Text provided
The Pen That Knew My Secrets

There are objects that serve us, and then there are objects that stay with us. In my youth, one such object was not expensive, not fashionable, and certainly not worthy of a museum display. It was a simple fountain pen—black-bodied, slightly scratched, with a stubborn nib that worked only when it felt respected. Yet, to me, it was nothing short of sacred.
I received this pen during my school days, at a time when possessions were few and attachments were deep. It was gifted to me after I had done reasonably well in an examination—not brilliantly, just well enough to earn encouragement rather than applause. That pen became my silent companion through adolescence, ambition, disappointment, and discovery.
Long before passwords and privacy settings existed, that pen held my secrets with unwavering loyalty.
The pen travelled everywhere with me. It attended classes more regularly than I did. It listened patiently as I scribbled half-baked poetry, dramatic diary entries, and philosophical thoughts far beyond my age and wisdom. It also bore the burden of my mathematical sins—wrong answers, overwritten solutions, and ink blots that resembled abstract art. I was convinced that if the pen wrote well, I would think better. When it refused to cooperate, I blamed it for my poor handwriting and even poorer answers.

Source material
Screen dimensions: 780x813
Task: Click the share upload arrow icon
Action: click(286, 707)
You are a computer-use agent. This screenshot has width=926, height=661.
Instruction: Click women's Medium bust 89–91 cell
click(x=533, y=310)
--
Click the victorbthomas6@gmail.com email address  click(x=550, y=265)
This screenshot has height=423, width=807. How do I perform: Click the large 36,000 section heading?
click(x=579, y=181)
==
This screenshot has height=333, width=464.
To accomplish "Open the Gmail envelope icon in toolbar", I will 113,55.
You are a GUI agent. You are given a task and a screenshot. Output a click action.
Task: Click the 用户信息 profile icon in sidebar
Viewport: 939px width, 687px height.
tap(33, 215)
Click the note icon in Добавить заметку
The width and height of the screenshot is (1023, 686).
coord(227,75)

Problems to work on
(A) Answer these questions about the fountain pen essay:
(i) What color was the pen's body?
(ii) What had the narrator done to be given the pen?
(iii) When the pen refused to cooperate, what did the narrator blame it for?
(B) Resume the fountain pen essay after its last sentence and keep it in the same voice.

Answer section
(A)
(i) Black.
(ii) The narrator had done reasonably well in an examination.
(iii) Poor handwriting and even poorer answers.

(B)
What made the relationship truly intimate was the ritual surrounding it. The pen was cleaned lovingly, filled carefully, and capped ceremoniously. I carried it in my shirt pocket like a badge of honour. Once, when it leaked and stained my white uniform with an inky bruise, I did not scold it. Instead, I defended it fiercely at home, claiming it was a “badge of seriousness”. My grandmother mother was unconvinced. The pen, however, remained proud.
There were humorous moments too. On more than one occasion, the pen rolled off the desk during an exam, choosing precisely the most silent moment to make its escape. Retrieving it felt like a public confession. The invigilator’s raised eyebrow said more than a thousand words. Yet, even in disgrace, the pen and I stood together—partners in crime and creativity.
As years passed, newer pens arrived—sleeker, shinier, and supposedly superior. But none felt right. They wrote too smoothly, too quickly, as if rushing my thoughts. This old pen demanded patience. It taught me that good ideas, like good ink, need time to flow.
And then, one day, it was gone.
I do not remember the exact moment of separation, which makes the loss even more poignant. Perhaps it was left behind in a classroom, or borrowed by someone who did not understand its temperament. Perhaps it simply decided that its work with me was done. Objects, after all, have their own timelines.
What became of it? Physically, I will never know. But metaphorically, it never left me. That pen shaped my relationship with words, with silence, and with thought itself. It taught me discipline, patience, and the quiet joy of expression. In many ways, every sentence I write today carries a trace of its ink.
Looking back, the attachment was never about the pen. It was about a phase of life when dreams were fragile, resources were limited, and imagination did most of the heavy lifting. The pen was a witness to becoming—to the slow, sometimes comical, sometimes painful act of growing up.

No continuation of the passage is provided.